Note: Entry of orders is dealt with in Rule 39.32 of the Federal Court Rules 2011.
NEW SOUTH WALES DISTRICT REGISTRY | |
GENERAL DIVISION | NSD 1123 of 2015 |
BETWEEN: | JOHNSON YE Applicant |
AND: | ZENG RONGHUO ALSO KNOWN AS ANDREW TSANG First Respondent CHUNXIANG ZENG Second Respondent QINGLONG ZENG Third Respondent RONGXING ZENG Fourth Respondent FUJIAN XIANGRONG CONSTRUCTION GROUP CO LTD Fifth Respondent FUJIAN XIANGRONG DAQINSHAN TEA INDUSTRY DEVELOPMENT CO LTD Sixth Respondent |
JUDGE: | ALLSOP CJ |
DATE: | 13 NOVEMBER 2015 |
PLACE: | SYDNEY |
REASONS FOR JUDGMENT
1 In this matter, the applicant seeks recognition and enforcement of the arbitral award to which I made reference in my reasons of 2 November 2015: Ye v Zeng [2015] FCA 1192. I will not repeat what I said last week in relation to this matter. In pursuance of the orders that I made on that day, further material has been filed by both sides.
2 Briefly and relevantly, the first respondent has sworn an affidavit which sets outs, or purports to set out, an asset position in both China and Australia. As to the position in China, in its totality it gives no sure basis for this court to conclude that enforcement in China is secure. This conclusion, or unwillingness to conclude, as to safety of enforcement flows from the general nature of the material, together with the previous evidence that was filed for the applicant in relation to assets in China and the approach of the respondents to permitting the applicant to seek to value those assets.
3 Therefore, one comes back to the Australian assets. There has been, in the first respondent’s affidavit of 8 November, a higher degree of willingness to disclose and deal with assets. When I say “deal with”, I mean deal with in terms of evidence. Annexure K to Mr Zeng’s affidavit identifies, leaving aside motor vehicles which I don’t propose to consider, two or three properties previously not disclosed in the affidavit material.
4 The first is what I take to be real estate at 73 and 74 Belssel Street, Belconnen, in the ACT, and the second is a management trust, known as the Xiang Rong Management Trust, over property at 7 Help Street, Chatswood.

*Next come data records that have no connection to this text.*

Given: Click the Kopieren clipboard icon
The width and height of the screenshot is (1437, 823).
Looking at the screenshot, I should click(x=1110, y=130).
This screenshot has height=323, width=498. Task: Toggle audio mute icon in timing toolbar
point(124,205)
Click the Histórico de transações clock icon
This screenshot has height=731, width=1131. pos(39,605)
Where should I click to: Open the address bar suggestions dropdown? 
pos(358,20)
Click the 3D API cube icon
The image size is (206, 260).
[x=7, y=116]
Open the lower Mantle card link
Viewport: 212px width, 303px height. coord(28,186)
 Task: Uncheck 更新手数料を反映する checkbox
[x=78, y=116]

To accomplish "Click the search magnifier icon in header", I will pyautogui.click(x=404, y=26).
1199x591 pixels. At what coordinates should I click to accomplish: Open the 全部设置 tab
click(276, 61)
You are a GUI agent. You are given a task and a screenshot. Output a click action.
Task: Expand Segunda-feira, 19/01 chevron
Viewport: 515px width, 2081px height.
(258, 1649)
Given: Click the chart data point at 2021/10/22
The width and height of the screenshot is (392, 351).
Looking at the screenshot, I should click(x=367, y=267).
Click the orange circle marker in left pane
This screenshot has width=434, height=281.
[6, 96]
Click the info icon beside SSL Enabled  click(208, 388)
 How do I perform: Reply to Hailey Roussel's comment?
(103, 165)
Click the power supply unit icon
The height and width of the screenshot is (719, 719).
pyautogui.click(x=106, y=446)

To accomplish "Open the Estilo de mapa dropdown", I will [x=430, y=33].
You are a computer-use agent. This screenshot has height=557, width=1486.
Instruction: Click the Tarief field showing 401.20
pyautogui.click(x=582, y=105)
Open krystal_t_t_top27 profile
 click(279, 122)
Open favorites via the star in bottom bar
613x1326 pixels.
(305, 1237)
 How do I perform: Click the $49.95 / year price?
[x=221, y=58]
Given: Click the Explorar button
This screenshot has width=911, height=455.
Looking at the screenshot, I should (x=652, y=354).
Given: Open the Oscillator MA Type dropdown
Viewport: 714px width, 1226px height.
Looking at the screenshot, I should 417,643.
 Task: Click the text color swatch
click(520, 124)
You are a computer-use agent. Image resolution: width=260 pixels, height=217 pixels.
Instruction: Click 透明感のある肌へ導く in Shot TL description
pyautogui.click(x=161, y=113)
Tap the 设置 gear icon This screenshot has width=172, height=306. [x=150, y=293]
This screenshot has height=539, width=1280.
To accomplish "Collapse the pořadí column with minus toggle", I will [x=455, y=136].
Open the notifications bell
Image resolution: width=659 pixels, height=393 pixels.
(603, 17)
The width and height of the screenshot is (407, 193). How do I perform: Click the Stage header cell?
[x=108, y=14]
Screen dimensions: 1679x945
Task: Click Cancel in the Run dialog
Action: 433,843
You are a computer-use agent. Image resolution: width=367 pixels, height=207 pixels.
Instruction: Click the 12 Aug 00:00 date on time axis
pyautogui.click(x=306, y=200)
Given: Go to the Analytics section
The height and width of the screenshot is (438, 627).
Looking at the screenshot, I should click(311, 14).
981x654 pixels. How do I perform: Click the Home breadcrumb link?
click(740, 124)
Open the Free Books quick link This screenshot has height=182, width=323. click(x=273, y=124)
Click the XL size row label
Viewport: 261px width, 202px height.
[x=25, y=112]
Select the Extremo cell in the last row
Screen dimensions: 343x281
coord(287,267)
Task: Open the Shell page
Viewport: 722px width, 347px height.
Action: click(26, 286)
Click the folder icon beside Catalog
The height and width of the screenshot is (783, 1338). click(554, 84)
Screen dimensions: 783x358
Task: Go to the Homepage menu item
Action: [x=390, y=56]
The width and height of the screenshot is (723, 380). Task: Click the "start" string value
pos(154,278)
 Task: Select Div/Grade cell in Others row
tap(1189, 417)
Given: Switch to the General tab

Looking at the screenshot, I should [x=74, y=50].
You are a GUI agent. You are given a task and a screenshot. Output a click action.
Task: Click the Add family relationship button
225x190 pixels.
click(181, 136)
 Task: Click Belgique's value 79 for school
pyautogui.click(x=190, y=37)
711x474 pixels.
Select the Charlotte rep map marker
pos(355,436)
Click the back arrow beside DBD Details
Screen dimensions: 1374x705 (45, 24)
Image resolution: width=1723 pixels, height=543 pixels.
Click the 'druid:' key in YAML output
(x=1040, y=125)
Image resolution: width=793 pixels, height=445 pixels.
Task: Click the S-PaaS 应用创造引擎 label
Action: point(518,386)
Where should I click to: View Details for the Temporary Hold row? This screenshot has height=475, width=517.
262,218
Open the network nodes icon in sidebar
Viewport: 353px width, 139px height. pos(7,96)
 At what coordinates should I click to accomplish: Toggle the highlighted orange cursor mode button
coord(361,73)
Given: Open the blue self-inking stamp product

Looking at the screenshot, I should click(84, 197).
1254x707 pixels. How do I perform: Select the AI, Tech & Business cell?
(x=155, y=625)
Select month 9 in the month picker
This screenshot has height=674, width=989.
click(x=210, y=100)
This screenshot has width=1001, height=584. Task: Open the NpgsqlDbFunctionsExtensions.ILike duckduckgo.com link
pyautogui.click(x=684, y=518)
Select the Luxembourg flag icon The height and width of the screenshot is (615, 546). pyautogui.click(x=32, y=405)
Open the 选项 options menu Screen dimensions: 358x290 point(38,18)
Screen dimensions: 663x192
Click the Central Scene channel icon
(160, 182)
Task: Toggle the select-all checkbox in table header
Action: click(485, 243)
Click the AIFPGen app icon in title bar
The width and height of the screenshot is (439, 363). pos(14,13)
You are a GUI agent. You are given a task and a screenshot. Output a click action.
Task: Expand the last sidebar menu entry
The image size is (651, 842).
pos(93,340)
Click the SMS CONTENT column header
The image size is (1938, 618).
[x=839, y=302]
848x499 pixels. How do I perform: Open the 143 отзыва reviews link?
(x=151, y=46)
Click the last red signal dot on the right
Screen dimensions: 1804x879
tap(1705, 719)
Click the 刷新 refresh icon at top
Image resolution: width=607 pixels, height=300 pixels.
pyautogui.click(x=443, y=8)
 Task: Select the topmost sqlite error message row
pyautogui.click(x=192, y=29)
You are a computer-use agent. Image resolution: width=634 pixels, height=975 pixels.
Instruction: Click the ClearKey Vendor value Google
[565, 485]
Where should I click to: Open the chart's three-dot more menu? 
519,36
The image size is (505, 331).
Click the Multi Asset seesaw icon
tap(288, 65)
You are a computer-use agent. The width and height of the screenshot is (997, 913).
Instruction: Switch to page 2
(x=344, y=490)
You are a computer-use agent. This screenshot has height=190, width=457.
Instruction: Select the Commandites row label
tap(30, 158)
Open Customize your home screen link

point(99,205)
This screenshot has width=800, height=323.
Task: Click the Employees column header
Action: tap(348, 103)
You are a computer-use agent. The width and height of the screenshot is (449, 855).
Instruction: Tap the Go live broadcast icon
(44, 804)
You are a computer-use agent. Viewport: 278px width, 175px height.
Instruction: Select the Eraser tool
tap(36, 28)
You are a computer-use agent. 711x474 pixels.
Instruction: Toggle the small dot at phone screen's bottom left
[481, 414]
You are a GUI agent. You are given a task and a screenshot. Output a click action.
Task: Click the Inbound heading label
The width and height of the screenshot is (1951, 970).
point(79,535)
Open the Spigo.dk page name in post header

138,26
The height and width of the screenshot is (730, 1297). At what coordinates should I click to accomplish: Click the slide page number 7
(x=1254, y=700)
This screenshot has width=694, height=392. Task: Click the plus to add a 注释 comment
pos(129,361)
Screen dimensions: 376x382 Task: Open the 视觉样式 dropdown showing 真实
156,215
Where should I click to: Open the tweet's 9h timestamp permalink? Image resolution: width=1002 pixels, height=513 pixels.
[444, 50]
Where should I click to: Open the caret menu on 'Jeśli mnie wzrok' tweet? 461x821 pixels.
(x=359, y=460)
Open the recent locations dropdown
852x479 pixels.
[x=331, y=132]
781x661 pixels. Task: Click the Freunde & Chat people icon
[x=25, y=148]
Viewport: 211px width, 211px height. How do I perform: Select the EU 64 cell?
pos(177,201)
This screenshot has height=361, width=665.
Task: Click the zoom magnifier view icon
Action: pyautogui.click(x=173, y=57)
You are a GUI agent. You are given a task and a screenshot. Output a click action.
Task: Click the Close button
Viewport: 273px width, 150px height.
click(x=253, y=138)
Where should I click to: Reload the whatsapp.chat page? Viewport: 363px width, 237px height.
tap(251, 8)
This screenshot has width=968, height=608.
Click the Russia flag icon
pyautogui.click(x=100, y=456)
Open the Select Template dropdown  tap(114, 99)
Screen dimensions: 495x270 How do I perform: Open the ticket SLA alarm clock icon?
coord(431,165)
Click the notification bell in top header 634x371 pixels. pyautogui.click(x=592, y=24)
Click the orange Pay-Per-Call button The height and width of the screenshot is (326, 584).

5 The annexure K reveals that 39 Stanhope Road, Killara and 73 and 74 Belssel Street, Belconnen are bundled and secured by a loan to the National Australia Bank of almost $4 million. The asserted asset value of those two properties is in the combined amount of $6.3 million. However, there is evidence from the applicant that their inquiries would indicate at least one of the properties is worth less than asserted. The 39 Stanhope Road property and the 39A Stanhope Road property in the schedule are said to be owned by Mr Zeng and his wife, the second respondent, who is also a party to the loan agreement.
6 The management trust, of which I know little else other than what is asserted in the annexure K, is said to be worth $3.5 million and is said to be secured to the Bank of Queensland in the sum of almost $1.8 million. It is asserted in the asset schedule that there would be security or equity available to something in the order of $6 million, assuming the loan amounts are correct and assuming the asset values are correct.
7 That would mean that there are insufficient assets in Australia for enforcement, unless there is money paid willingly from sources outside Australia, and that the applicant, even on this basis, is unlikely to be able to enforce the whole award from assets in this country.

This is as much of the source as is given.